Let $\mathbb{N}$ denote the set of all natural numbers and let $2^{\mathbb{N}}$ denote the collection of all subsets of $\mathbb{N}$. To prove that the collection $2^{\mathbb{N}}$ is uncountable, for a contradiction, we assume that it is countably infinite, so that the subsets of $\mathbb{N}$ can be listed $A_1, A_2, ........$; hence every subset of $\mathbb{N}$ is $A_k$ for some $k\in \mathbb{N}$. Now, the key point in the proof is to define a set $A=\{k\in\mathbb{N}: k\not\in A_k\}$. With this definition we easily conclude the proof.
Here is my question: Since $\emptyset \subset \mathbb{N}$, we see that the set $A$ is non-empty; but, instead of using this fact, to see that $A\neq \emptyset$, is it possible to prove the existence of (hence, to have) an integer $k$ with $k \not\in A_k$ (so that $A\neq \emptyset$) ? Thanks in advance for any comment/answer.

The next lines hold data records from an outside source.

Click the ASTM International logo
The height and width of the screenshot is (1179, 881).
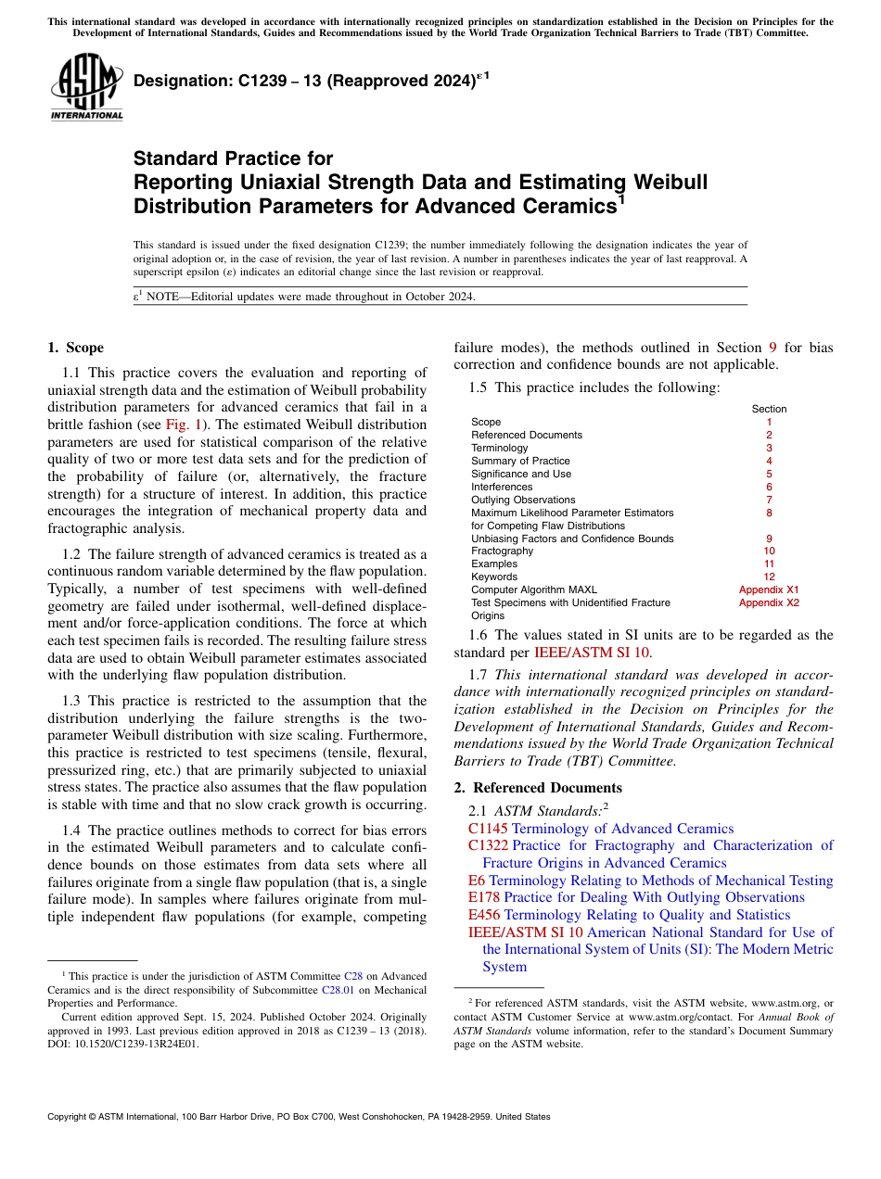point(85,88)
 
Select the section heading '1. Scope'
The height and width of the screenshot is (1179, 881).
point(75,349)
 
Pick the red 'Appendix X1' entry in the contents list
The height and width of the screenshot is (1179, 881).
point(768,590)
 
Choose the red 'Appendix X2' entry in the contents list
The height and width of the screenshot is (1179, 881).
point(768,602)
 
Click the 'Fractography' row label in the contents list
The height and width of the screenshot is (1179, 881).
point(502,551)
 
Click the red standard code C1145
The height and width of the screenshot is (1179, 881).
point(488,829)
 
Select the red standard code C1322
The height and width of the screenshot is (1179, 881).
point(488,845)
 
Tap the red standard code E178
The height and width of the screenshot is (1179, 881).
point(484,897)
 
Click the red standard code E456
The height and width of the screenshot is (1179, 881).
point(484,915)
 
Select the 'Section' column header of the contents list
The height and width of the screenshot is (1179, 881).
point(768,409)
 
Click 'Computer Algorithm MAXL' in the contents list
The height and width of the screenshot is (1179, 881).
point(533,590)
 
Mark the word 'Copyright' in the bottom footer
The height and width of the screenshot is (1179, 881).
point(69,1117)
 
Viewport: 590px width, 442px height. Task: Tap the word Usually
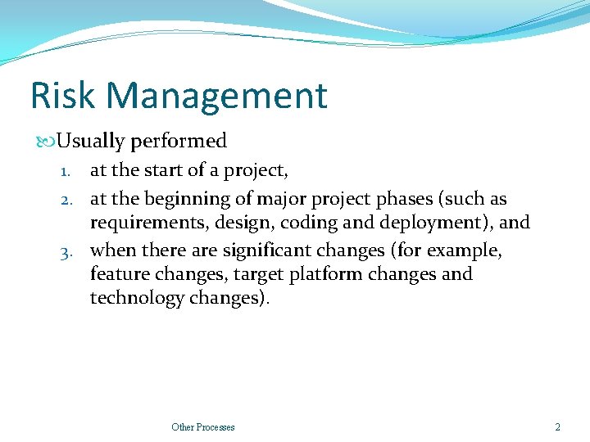(90, 142)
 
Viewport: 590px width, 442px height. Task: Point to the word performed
(178, 142)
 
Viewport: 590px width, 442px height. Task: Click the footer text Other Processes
(202, 427)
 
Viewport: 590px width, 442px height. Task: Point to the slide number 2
(557, 427)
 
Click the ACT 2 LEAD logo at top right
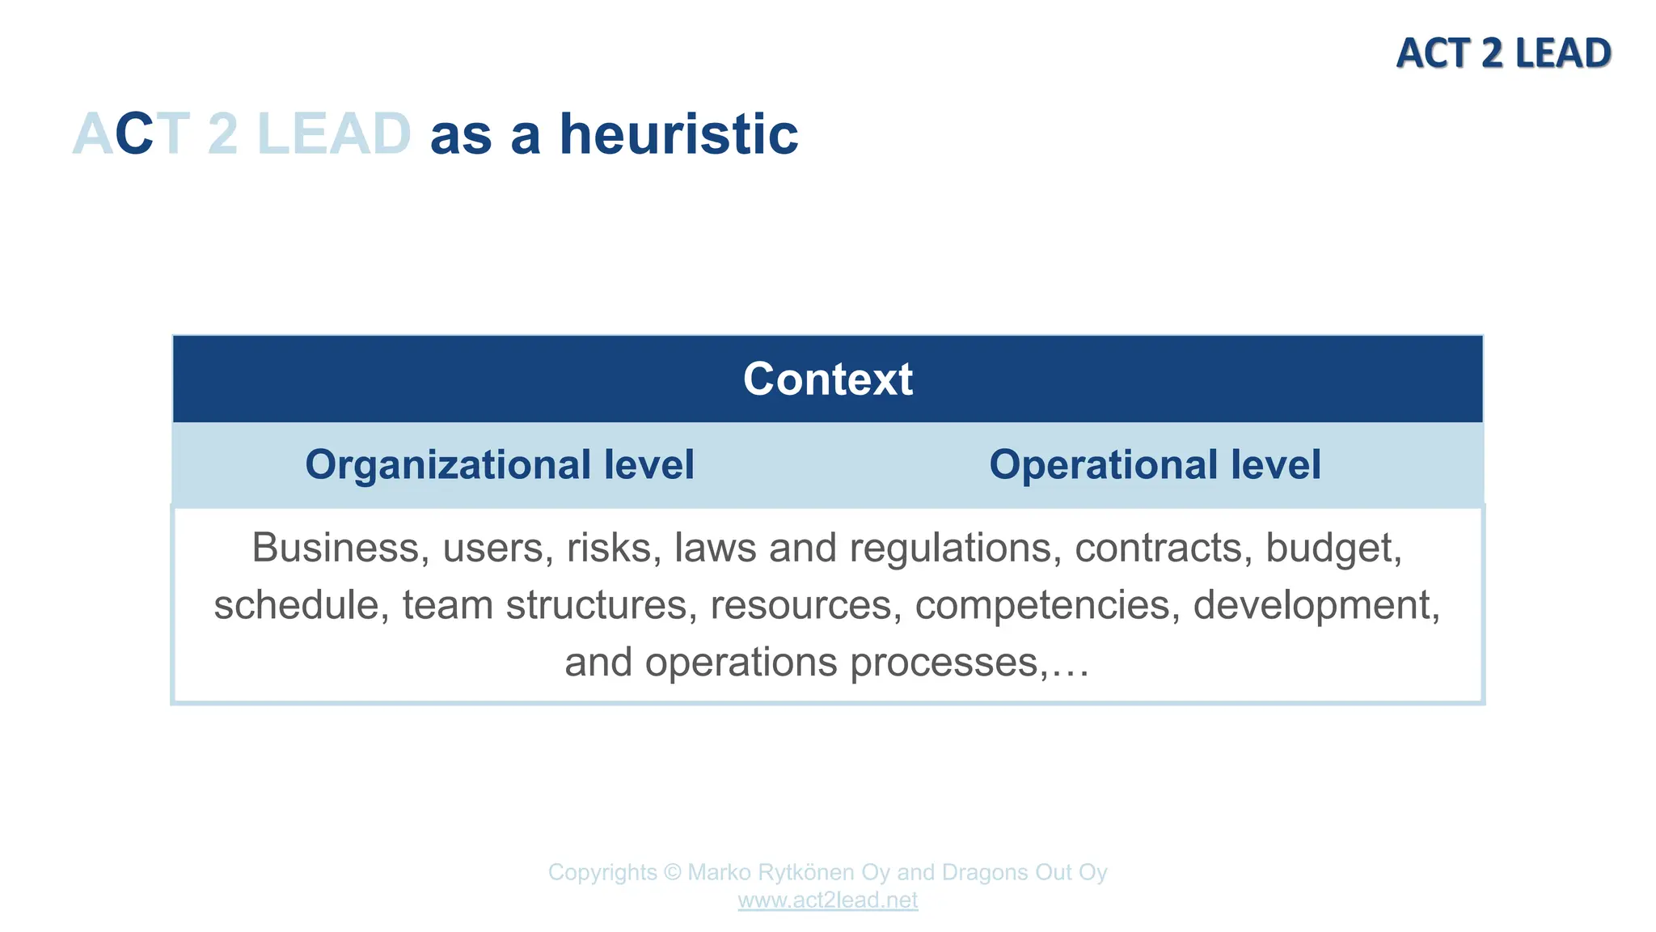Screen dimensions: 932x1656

Given an injective map $\Bbb N\to 2^{\Bbb N}$, $k\mapsto A_k$, you cannot assume for any $k$ that $k\notin A_k$. For example, we might have $A_k=\{k\}$ for all $k$. Of course, if you assume that the map is surjective, you can show whatever you want - simply because there is no such surjection and ex falso quodlibet. In fact, for every $B\subseteq \Bbb N$ (not only for $B=\emptyset$), we immediately see that $A\ne B$, because we assume that there exists some $k$ with $A_k=B$ and the diagonal argument shows that $A\ne A_k$.